Item position entries
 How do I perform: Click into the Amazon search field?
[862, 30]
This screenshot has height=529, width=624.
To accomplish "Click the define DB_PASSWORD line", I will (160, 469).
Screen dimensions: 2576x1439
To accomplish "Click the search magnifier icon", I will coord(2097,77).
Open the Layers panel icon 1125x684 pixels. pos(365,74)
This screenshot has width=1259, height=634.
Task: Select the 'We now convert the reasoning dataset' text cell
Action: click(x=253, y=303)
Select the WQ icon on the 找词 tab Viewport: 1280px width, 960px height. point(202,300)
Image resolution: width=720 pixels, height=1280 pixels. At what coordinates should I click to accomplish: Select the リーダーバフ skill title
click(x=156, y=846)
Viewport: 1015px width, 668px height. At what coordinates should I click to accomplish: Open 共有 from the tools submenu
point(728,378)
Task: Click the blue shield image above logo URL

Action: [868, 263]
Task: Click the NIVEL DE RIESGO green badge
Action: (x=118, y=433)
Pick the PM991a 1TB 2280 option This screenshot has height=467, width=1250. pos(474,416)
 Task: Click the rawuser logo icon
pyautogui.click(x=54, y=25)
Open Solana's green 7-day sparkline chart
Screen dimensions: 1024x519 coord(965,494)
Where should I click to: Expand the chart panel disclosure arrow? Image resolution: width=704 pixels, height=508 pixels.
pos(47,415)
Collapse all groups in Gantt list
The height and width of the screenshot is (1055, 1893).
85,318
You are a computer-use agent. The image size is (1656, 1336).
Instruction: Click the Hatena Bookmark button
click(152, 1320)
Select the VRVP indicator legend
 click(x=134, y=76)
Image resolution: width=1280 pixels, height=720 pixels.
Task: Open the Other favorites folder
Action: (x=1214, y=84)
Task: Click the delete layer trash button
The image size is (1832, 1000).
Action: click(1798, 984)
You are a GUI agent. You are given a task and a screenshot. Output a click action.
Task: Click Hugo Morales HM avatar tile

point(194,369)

Directive: Copy out the data from the line containing "Image resolution: width=720" through the line containing "click(x=156, y=846)", with both of those lines included, reproducing each one word for word.

Problem solution:
Image resolution: width=720 pixels, height=1280 pixels. At what coordinates should I click to accomplish: Select the リーダーバフ skill title
click(x=156, y=846)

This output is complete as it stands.